Saranjam Khan

Saranjam Khan

National Institute for Lasers and Optronics (NILOP), Pakistan

Title: Application and evaluation of Raman spectroscopy for dengue fever analysis and its comparisioin with the routine dengue diagnostic tests


Saranjam Khan did his PhD studies in 2011 from Division of Biomedical Physics, Innsbruck Medical University Austria. Currently he is working as Principal Scientist at National Institute for Lasers and Optronics (NILOP). His main reserach area includes spatial light modulator (SLM) based imaging, Raman and fluorescence spectroscopy. Recently he is working on the optical dignosis of different types of diseases. He is the author 27 peer reviewd papers in well reputed journals.

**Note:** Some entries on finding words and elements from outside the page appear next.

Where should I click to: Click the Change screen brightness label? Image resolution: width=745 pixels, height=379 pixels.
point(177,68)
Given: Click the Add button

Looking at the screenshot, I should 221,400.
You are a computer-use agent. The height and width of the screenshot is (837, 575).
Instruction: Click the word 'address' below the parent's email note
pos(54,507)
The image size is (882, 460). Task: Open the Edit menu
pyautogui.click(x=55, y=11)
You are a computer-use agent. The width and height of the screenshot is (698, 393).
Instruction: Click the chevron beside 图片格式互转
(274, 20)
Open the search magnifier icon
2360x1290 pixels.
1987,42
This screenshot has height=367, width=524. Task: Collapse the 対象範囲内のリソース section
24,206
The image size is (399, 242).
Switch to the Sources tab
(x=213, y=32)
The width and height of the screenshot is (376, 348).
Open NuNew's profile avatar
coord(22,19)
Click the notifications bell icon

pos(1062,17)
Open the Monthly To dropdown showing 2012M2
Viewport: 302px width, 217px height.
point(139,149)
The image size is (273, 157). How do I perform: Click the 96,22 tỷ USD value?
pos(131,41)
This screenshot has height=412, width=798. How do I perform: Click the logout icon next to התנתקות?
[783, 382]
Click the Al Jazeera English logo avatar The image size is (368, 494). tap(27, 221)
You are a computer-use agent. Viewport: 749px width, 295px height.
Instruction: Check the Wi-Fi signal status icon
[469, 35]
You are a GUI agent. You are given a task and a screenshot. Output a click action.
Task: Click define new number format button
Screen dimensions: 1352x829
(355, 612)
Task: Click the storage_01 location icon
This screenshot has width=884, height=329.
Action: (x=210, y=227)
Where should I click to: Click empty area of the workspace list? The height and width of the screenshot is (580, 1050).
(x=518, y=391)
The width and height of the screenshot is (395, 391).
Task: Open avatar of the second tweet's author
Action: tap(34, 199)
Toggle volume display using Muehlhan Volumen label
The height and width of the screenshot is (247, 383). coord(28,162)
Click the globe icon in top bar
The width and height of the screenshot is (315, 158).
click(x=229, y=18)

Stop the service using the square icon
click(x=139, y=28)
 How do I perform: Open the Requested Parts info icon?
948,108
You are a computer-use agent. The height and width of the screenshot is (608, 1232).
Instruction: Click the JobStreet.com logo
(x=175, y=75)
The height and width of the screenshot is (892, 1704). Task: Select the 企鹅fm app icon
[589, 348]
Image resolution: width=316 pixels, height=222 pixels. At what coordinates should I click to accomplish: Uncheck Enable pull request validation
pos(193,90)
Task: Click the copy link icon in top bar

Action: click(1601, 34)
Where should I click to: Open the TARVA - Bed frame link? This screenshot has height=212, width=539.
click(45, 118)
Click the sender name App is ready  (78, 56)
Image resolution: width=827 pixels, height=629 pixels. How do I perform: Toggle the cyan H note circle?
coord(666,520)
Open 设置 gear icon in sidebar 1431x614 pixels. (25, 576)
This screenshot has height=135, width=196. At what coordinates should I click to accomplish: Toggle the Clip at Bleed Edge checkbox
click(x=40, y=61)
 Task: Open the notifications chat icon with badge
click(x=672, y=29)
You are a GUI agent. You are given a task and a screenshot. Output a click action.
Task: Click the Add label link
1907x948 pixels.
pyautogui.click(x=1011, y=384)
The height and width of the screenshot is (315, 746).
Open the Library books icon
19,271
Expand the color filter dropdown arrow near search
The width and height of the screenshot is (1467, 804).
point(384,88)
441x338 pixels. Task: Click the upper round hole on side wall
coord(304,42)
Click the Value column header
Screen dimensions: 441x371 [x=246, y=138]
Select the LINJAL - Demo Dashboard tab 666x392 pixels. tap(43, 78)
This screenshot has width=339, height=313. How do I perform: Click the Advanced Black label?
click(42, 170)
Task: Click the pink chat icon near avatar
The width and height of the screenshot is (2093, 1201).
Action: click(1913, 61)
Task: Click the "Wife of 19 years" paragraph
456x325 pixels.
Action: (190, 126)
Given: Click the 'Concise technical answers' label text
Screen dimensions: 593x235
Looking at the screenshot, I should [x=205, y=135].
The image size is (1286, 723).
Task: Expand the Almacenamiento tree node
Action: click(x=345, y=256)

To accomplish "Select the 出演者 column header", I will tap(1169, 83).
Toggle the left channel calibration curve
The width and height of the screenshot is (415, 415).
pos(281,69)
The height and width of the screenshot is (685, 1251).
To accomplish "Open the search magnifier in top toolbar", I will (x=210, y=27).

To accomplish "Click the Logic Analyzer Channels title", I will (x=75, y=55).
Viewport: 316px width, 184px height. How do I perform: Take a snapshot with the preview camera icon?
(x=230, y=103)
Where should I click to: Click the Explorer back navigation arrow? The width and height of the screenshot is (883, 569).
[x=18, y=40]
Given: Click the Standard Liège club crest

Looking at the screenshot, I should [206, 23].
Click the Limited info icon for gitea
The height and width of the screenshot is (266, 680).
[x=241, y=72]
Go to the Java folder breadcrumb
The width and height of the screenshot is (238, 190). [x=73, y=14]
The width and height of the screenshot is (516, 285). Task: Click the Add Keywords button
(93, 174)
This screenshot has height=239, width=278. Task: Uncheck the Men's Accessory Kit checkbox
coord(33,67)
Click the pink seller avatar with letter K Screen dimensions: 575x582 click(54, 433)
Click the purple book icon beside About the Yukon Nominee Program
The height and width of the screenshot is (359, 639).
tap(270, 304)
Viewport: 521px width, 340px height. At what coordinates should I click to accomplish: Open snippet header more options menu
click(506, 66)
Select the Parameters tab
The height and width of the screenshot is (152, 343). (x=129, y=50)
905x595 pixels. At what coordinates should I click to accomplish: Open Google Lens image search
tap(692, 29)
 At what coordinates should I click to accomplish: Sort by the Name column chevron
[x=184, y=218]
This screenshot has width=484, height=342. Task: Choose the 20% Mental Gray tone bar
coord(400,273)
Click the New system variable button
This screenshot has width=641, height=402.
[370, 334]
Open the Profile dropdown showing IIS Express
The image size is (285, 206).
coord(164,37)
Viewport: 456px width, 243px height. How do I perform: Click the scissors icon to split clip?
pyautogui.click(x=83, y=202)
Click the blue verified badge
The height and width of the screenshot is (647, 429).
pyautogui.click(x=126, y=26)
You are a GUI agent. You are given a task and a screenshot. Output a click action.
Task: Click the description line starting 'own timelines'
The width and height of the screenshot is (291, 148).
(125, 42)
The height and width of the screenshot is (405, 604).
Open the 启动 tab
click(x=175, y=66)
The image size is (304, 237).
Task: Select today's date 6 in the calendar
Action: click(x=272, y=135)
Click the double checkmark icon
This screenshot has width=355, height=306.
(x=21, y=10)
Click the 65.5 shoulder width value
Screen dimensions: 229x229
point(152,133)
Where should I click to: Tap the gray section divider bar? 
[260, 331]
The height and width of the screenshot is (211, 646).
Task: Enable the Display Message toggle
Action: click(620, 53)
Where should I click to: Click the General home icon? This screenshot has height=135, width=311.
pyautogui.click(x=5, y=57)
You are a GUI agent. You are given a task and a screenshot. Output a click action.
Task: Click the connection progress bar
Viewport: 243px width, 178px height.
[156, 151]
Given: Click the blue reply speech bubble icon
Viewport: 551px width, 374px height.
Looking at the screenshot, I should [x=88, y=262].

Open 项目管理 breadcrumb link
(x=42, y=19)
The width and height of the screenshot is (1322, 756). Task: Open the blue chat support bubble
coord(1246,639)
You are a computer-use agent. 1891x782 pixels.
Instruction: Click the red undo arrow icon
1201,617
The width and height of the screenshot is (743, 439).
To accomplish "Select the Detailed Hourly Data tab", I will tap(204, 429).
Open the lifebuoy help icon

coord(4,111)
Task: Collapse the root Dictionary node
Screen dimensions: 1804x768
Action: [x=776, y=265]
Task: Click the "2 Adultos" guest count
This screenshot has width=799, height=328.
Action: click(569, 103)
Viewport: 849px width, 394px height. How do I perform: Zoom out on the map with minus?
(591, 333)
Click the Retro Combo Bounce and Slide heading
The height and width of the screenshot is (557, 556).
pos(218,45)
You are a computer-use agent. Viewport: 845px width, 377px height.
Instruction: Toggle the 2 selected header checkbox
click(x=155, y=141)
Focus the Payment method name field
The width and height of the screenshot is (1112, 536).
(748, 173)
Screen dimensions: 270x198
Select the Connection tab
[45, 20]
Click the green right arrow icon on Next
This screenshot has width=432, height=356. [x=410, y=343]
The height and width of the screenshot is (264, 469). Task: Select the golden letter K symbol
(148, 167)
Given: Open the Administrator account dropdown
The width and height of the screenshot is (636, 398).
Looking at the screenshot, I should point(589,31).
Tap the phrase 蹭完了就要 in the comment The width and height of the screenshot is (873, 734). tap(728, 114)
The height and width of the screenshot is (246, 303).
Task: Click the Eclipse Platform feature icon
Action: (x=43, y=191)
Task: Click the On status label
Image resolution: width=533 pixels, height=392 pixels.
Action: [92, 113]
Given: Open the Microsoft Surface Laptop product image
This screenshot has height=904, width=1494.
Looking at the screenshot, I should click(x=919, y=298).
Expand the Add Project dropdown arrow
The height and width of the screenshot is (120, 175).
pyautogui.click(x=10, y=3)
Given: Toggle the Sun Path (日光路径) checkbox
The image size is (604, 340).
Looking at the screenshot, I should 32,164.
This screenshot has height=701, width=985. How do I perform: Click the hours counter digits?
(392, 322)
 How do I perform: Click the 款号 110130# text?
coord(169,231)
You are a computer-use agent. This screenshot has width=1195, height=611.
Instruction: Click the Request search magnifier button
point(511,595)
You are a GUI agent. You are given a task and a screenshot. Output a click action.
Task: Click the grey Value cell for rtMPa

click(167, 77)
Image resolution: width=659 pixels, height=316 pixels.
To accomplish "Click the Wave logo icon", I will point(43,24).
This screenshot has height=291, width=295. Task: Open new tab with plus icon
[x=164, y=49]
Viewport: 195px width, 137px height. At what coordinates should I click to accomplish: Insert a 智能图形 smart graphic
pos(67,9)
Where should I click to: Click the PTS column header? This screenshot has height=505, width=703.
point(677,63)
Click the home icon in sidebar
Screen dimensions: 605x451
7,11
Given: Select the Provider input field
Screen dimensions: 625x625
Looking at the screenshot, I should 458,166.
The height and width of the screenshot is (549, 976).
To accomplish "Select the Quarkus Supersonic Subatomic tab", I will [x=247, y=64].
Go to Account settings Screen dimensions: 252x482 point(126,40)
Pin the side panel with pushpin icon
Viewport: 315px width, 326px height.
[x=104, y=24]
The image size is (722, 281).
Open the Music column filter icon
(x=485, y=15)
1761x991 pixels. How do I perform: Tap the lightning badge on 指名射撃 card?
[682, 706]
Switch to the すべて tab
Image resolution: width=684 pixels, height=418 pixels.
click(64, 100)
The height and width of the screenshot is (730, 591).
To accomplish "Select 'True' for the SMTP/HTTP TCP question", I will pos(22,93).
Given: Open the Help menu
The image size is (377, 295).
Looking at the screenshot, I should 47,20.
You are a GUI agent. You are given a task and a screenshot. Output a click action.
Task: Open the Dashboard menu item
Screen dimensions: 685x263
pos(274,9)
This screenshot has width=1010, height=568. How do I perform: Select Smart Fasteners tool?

We are presenting the evaluation of Raman spectroscopy as rapid daignostics test for the detection of disease in thehuman blood serum. Blood samples of 84 clinically dengue suspected patients has been used in this study. Out of these 84 sample (95%) were positive based on nonstructural protein 1 (NS1), whereas(50%) and (52%) were positive based on Immunoglobulin G (IgG) and Immunoglobulin M (IgM) antibodies tests, respectively. Raman spectra from all these samples have been acquired in the spectral range from 600 cm-1 to 1700 cm-1 using 532 nm laser as an excitation source. The Raman spectra from normal healthy blood sera have also been obtained in the same spectral range under the same conditions. In the Raman spectra of normal samples three intense Raman-peaks have been observed at 1006, 1156 and 1516 cm-1. In the Raman spectra of dengue infected blood sera the intensity these three major peaks get suppressed whereas additional peak gets appearat 750, 855, 1032, 1306, 1333, 1355, 1580, 1603 and 1660 cm-1. The spectral differences between normal and abnormal (dengue infected) sera have been evaluated by using support vector machine (SVM) techniques. SVM models has been developed on the basis of three different kernel functions i.e. polynomial, linear, and Gaussian radial basis function (RBF). The model has been tested with the k-fold cross validation method. A diagnostic accuracy of about 85% with the precision of 90%, sensitivity of 73% and specificity of 93% has been achieved under these conditions.